CAES continually works with its public health partners to rapidly and effectively communicate the risks of mosquito-borne diseases, and over the last five years CAES has developed a series of projects aiming to identify general and specific patterns of mosquito-borne disease risk and communicate those risks to the public. Most recently, as a postdoctoral researcher at CAES, I led a project using 20 years of surveillance data to measure metrics of population synchrony in mosquito and virus collection timeseries. Conducted with Luis Chaves, Ph.D., associate professor at Indiana University Bloomington and Philip Armstrong, Ph.D., CAES surveillance program director, our project findings were published as an open-access article in March in the Journal of Medical Entomology.
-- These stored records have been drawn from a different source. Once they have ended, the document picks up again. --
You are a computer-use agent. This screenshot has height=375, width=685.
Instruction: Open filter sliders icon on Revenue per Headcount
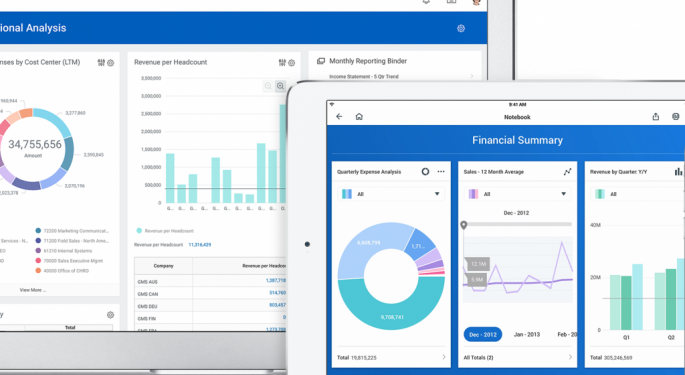point(282,62)
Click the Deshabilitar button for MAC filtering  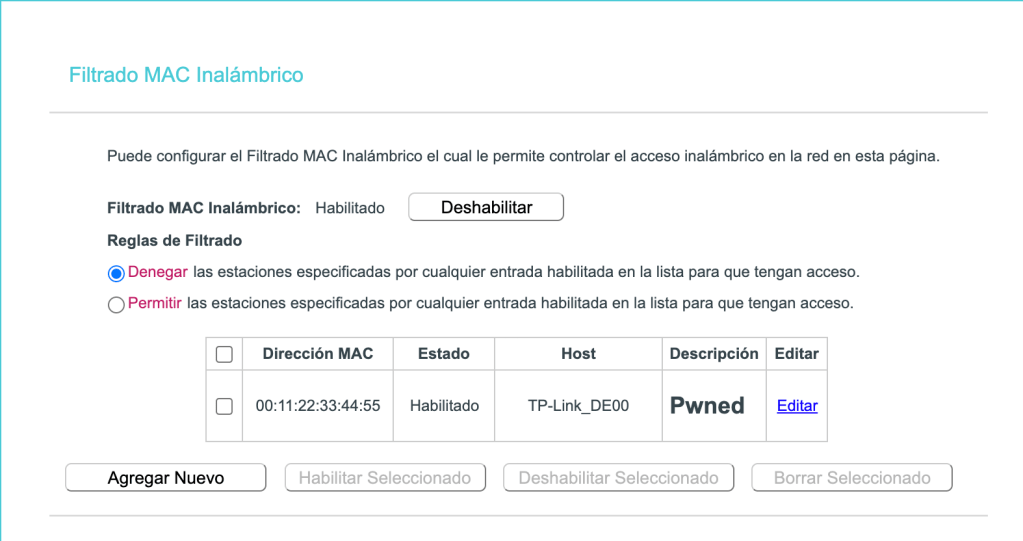click(x=486, y=207)
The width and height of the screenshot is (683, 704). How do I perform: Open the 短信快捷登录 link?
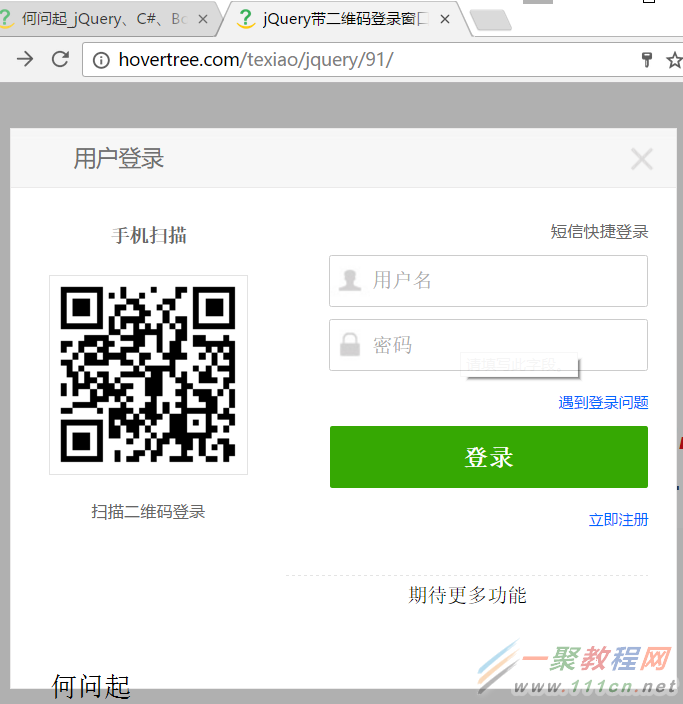tap(599, 232)
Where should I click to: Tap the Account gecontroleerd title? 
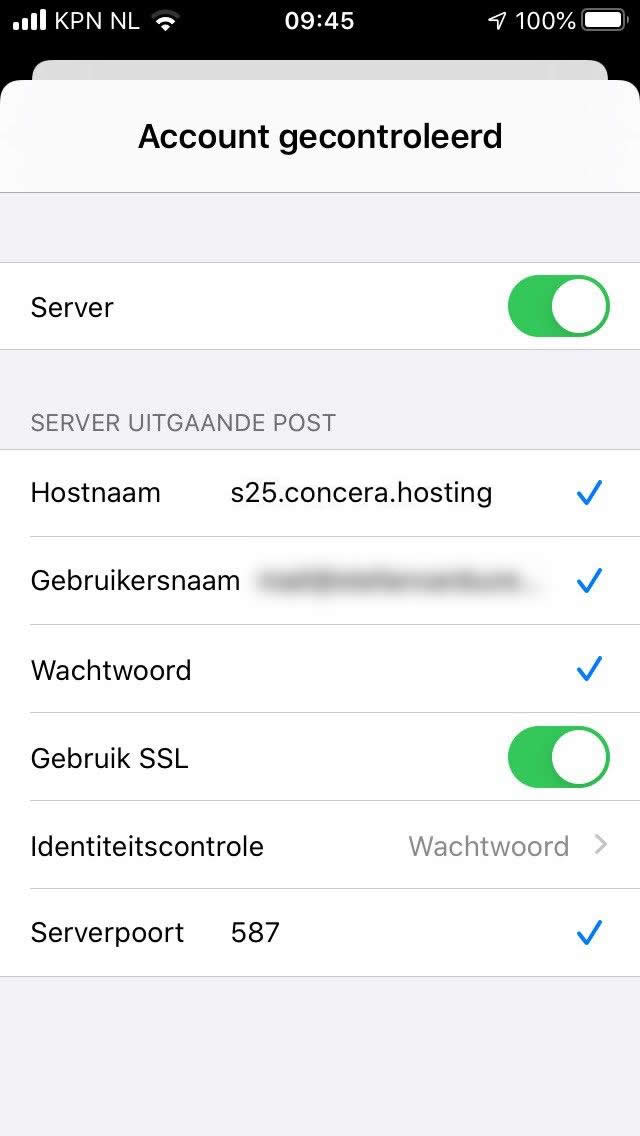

Synchrony is essentially a correlation measure between two or more timeseries from locations that accounts for the distance between locations or the timing of maxima and minima in the timeseries. Defining synchrony of mosquito and virus populations has many applied benefits, such as understanding animal dispersal and insect species invasions. Understanding mosquito and virus population synchrony can also help CAES scientists, health officials, and the public understand the degree of relation in both mosquito and virus activity between the sites in the surveillance program.

Using a mix of approaches, we examined multiple factors of community (e.g., collections of all mosquito species) and population (e.g., numbers of mosquitoes from a single species) synchrony with a particular focus on using climate, land cover, and distance information to predict variation in synchrony estimates.
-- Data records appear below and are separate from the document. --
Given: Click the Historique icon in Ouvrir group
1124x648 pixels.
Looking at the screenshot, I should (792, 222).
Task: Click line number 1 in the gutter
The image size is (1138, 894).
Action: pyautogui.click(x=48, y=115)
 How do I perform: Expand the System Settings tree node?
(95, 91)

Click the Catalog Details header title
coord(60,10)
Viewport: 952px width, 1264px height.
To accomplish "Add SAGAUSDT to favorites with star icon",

The primary results of this work show that mosquito species collections were significantly correlated at distances from 5 to 40 kilometers (km) with a 10 km average maximum correlated distance across 19 examined species. Some important vector species collected in Connecticut, such as Culex pipiens (the main vector of WNV) and Culiseta melanura (the main vector of eastern equine encephalitis virus), were correlated up to 20 km.
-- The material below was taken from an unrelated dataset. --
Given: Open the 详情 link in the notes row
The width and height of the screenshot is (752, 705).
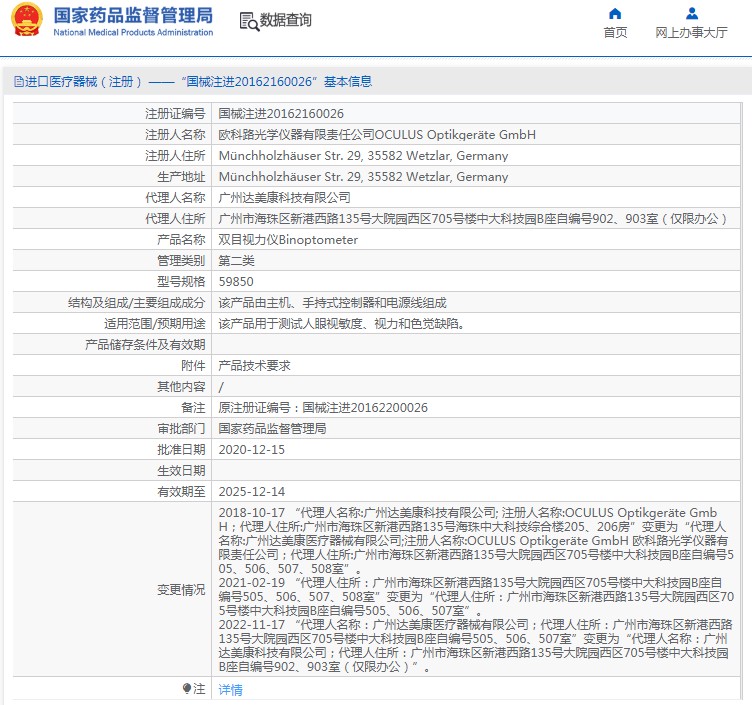Looking at the screenshot, I should (230, 690).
These correlated collection distances are far larger than the political boundaries of Connecticut’s local cities, where mosquito control measures are managed at the discretion of local officials; if control measures are implemented, they are mostly restricted to the boundary of a city. These local programs are effective at reducing host seeking mosquito numbers; however, larger, coordinated mosquito control and bite prevention initiatives across neighboring cities in Connecticut may result in greater impacts on mosquito populations. While more research is needed to understand population level processes of synchrony, our correlated distance estimates could represent possible extents of treatment zones for population-level control of a target mosquito species.

Unlike the mosquito species examined, the viruses rarely displayed correlated collection patterns greater than 5 km. This could be because the conditional requirements for virus transmission involve interactions between mosquitoes and animal reservoir hosts—interactions that are inherently more complex to survey and often site-specific. A lack of synchrony among the viruses also indicates a high level of resilience in virus communities, suggesting that efforts to prevent mosquito-borne disease exposure in humans likely need to be applied intensely at much smaller spatial scales than mosquitoes.

One striking result from the predictive models of synchrony was that climate and landcover variables explained only a minor amount of variation in synchrony estimates. Instead, mosquito and virus species identity explained the most variance. This suggests that species-specific responses outweigh common impacts of localized weather events on population fluctuations across the 19 mosquito and seven arbovirus species studied in the publication.

CAES hopes that these results, in combination with other ongoing risk projection projects, can better equip Connecticut and its residents to respond to mosquito-borne disease threats. The approach employed in this investigation also has the potential to be transferred to other areas in the US and abroad.